▶ [Exercise details] Print the first line of the records below and every line after it, up to and including the line with "Switch to the Wards". Print nothing else.

Stored data:

▬▬▬▬▬▬▬▬▬▬

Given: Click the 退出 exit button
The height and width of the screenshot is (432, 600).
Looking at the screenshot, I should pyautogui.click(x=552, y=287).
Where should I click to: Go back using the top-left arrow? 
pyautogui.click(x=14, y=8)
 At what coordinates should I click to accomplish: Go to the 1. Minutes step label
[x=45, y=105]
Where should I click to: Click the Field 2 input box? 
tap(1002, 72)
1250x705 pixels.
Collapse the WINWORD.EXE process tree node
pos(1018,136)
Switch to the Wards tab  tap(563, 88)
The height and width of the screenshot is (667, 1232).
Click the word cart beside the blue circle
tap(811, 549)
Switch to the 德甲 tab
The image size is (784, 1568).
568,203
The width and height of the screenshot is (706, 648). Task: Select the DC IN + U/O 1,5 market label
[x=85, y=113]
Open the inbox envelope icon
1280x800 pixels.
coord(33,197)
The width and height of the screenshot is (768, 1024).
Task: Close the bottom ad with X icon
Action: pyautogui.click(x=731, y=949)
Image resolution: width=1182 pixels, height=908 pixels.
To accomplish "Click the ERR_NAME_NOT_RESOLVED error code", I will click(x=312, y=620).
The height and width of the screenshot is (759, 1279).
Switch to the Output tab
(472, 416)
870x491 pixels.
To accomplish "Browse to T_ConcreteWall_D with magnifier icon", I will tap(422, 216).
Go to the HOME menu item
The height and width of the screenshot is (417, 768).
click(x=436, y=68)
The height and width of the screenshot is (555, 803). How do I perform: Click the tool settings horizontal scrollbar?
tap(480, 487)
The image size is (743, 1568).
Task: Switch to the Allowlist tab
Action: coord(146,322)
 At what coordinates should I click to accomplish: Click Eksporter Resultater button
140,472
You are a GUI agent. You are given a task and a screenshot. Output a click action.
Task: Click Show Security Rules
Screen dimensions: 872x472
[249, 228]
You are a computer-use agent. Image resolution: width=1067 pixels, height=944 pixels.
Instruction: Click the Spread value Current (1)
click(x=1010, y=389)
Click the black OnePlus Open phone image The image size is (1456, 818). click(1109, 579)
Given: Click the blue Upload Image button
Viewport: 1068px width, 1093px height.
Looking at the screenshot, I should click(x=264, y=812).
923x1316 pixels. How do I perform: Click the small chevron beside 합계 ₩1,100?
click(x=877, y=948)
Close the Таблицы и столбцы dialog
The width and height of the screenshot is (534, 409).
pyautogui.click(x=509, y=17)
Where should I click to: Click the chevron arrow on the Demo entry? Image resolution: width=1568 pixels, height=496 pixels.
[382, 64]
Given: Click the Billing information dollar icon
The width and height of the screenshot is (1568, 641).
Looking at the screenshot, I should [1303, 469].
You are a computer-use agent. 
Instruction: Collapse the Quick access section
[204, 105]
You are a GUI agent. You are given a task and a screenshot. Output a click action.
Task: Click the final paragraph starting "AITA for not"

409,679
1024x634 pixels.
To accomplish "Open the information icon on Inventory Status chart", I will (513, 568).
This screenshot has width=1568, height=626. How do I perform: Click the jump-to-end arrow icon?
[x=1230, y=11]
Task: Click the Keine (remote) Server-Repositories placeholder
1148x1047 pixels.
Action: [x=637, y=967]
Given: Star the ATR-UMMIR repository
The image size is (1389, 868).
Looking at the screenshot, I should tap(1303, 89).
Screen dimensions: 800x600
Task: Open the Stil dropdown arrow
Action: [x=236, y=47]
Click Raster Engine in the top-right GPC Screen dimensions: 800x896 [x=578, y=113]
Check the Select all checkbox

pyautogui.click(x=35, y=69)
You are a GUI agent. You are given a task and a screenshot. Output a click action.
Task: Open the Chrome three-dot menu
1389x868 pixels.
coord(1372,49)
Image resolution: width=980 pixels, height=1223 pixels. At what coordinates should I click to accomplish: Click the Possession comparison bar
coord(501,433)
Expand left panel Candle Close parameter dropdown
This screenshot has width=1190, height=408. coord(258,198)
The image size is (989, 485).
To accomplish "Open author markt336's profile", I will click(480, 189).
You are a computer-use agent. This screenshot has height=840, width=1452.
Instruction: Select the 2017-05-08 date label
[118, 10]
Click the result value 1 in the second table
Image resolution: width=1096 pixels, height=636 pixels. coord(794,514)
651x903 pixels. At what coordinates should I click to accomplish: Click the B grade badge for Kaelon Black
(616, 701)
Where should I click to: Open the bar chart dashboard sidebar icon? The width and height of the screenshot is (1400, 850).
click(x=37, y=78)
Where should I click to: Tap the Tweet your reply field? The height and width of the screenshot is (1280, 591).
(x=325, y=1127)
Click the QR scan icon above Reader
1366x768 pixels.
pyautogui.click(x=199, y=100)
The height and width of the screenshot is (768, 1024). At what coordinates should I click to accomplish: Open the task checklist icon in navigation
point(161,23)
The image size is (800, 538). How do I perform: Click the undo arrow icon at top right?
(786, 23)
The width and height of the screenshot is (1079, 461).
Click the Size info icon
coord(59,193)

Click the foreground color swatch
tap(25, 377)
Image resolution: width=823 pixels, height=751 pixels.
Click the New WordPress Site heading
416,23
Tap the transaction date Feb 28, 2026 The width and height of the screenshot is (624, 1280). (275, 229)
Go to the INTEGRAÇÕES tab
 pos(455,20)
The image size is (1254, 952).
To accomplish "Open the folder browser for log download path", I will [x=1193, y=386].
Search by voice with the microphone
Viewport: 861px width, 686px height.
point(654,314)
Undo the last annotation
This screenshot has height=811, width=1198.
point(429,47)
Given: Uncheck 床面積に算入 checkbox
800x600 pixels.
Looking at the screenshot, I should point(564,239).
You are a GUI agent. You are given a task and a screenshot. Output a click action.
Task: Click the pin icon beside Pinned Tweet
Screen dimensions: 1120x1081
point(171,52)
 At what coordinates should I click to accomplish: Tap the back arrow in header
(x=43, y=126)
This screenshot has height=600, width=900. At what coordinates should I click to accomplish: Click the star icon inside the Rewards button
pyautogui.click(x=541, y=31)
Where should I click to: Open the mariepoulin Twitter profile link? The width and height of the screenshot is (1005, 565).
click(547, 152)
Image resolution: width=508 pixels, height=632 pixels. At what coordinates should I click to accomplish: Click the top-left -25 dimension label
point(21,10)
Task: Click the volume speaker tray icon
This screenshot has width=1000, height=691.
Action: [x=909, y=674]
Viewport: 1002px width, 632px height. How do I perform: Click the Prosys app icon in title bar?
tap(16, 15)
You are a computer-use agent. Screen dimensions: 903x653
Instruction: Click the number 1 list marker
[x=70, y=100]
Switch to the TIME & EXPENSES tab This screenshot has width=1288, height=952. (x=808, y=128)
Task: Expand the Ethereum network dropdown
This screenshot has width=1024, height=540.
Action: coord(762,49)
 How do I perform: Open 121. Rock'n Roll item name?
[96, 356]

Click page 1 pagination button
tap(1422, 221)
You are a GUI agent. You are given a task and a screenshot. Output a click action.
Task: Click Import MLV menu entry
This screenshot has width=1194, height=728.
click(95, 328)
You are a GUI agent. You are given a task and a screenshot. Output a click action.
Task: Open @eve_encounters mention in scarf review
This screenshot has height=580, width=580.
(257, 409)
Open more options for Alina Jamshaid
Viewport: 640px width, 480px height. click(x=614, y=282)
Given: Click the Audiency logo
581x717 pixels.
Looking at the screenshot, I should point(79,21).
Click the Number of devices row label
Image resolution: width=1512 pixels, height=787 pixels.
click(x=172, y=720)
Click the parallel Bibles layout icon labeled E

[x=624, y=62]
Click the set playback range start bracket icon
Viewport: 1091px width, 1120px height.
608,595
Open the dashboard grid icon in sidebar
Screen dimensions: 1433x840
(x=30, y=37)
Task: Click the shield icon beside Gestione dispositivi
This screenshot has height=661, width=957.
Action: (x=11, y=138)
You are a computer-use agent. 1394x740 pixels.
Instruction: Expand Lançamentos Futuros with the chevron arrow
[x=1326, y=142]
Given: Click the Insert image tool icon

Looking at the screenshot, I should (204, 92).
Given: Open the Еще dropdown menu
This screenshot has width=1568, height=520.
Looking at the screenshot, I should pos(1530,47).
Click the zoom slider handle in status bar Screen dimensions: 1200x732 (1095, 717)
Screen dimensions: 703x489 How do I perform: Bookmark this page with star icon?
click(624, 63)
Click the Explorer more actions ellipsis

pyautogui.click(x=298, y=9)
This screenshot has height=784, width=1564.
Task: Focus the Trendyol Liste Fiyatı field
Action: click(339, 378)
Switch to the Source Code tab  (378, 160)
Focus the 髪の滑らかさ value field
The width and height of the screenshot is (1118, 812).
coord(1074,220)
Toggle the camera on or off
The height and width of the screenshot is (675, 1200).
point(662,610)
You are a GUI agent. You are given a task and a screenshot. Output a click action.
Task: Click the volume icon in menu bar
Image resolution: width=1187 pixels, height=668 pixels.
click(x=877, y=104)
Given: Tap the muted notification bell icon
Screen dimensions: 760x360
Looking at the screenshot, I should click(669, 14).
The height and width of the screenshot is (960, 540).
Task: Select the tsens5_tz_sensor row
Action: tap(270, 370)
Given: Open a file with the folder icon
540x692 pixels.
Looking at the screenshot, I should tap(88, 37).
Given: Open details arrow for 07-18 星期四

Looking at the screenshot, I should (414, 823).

▬▬▬▬▬▬▬▬▬▬

▶ [Finished exercise]
Given: Click the 退出 exit button
The height and width of the screenshot is (432, 600).
Looking at the screenshot, I should pyautogui.click(x=552, y=287).
Where should I click to: Go back using the top-left arrow? 
pyautogui.click(x=14, y=8)
 At what coordinates should I click to accomplish: Go to the 1. Minutes step label
[x=45, y=105]
Where should I click to: Click the Field 2 input box? 
tap(1002, 72)
1250x705 pixels.
Collapse the WINWORD.EXE process tree node
pos(1018,136)
Switch to the Wards tab  tap(563, 88)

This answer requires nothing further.